Again, all credible evidence point to the opposite. As I wrote before, cherrypicking Econ 101 does not make for a solid analysis. Anyhow, the main point to take away from this is that any doomer claims about ineffectual or "diminshing returns" in productivity growth is unsubstantiated hogwash. Just about every leading economic scholar sees a continuation in the substantial rate of productivity growth for the foreseeable future, even in the face of persistently higher energy costs.

 
At Thursday, April 20, 2006 at 7:38:00 PM PDT, Blogger DC said...

From the same source (i.e. Bernanke):

Why has productivity growth increased? The favored explanation of the rise in productivity growth since about 1995 has evolved somewhat over time. By 2000 or so, an emerging consensus held that the pickup in productivity growth was, for the most part, the product of rapid technological progress and increased investment in new information and communication technologies (ICT) during the 1990s (Jorgenson and Stiroh, 2000; Oliner and Sichel, 2000). According to this view, rapid developments in ICT promoted U.S. productivity growth in two ways. First, technological advances allowed the ICT-producing sectors themselves to exhibit rapid productivity growth.

...

Second, ICT advances also promoted productivity growth outside the ICT-producing sector, as firms in a wide range of industries expanded their investments in high-tech equipment and software and used the new technologies to reduce costs and increase quality (McKinsey, 2001). For example, some large retailers, most notably Walmart, developed ICT-based tools to improve the management of their supply chains and to increase their responsiveness to changes in the level and mix of customer demand.
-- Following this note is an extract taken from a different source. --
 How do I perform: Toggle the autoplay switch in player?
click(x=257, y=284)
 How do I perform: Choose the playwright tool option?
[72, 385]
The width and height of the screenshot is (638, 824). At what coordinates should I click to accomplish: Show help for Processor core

Securities brokers and dealers achieved substantial productivity gains by automating their trading processes and their back-office operations. In the durable goods sector, General Motors and other automobile producers developed programmable tooling systems to increase the flexibility of their manufacturing processes--for example, to permit vehicles based on different platforms to be produced on the same assembly line. One study found that nearly two-thirds of U.S. industries, comprising about 70 percent of total employment, experienced an acceleration of productivity in the latter part of the 1990s. Significantly, the study also found the gains to be the greatest in industries using ICT capital most intensively (Stiroh, 2002).


The next wave of productivity growth will be even more amazing. Hell, I don't even commute to my office anymore. With VoIP teleconferencing software like Skype and project management tools like Ventana Systems' WebEx, I've been able to INCREASE my productivity. Last week I was working with one person in Las Vegas and another in Atlanta using Skype and Webex to develop a model. That's something that could have been accomplished only in person a short time ago.
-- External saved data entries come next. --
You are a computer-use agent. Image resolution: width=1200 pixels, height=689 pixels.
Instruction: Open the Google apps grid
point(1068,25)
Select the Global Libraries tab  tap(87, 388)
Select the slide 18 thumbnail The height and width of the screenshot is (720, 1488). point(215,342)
I find it telling that the realists are the ones offering evidence, sources and solid anecdotes while the doomers are the ones given to elaborate contrivances and dubious citations.

 
At Thursday, April 20, 2006 at 8:52:00 PM PDT, Blogger diemos said...

since the early 1990s, however, the relationship has become more tenuous"
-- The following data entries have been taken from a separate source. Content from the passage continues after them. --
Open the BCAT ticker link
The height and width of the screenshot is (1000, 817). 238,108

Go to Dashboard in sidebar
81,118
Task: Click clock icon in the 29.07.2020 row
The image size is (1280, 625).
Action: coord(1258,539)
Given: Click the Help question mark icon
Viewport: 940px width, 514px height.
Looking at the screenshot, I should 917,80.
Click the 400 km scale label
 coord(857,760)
source: http://www.bls.gov/opub/mlr/
2002/11/art1full.pdf


Obviously there were some structural changes in the 90's. What were they?

Why, what a fascinating paper. He finds a clear relationship up until 1990 when it breaks down.

What an interesting coincidence that the 1990's was when the feds started cooking the books on the CPI calculation with hedonic adjustments, quality adjustments and substitution. I wonder what his conclusions would be if he used the original uncooked numbers.
According to the Shadow Government Statistics website,
http://www.gillespieresearch.com/cgi-bin/bgn

inflation has been running at around 5%. I suspect all your vaunted productivity improvements disappear if you use that number.

Chinese imports really didn't flood the US market until 1998. Want evidence? Go look up a chart of the trade deficit. It blew up after 1998.

Thanks for clearing that up. Since the current run up in energy prices started in 1998 that doesn't really invalidate my point.

Why don't we defer to the top economic dog in the US? Consider Ben Bernanke's explanation:

You're going to appeal to Ben "Helicopter Commander" Bernanke as an authority? LOL. I hope they kept his seat warm at Princeton, he'll be back there before he's been in office a year. The only open question is whether he'll be sent back in disgrace for raising rates and popping the housing bubble or whether he'll be sent back in disgrace for not raising rates and devaluing the dollar.

 
At Thursday, April 20, 2006 at 10:03:00 PM PDT, Blogger DC said...

What an interesting coincidence that the 1990's was when the feds started cooking the books on the CPI calculation with hedonic adjustments, quality adjustments and substitution.

Basically, you're arguing some kind of conspiracy. Typically doomer.

Like other fields, financial analysis has evolved. Valuation techniques have become more sophisticated. I guess in your paranoid, cloistered world, that translates into "cooking the books."

"Thanks for clearing that up. Since the current run up in energy prices started in 1998 that doesn't really invalidate my point."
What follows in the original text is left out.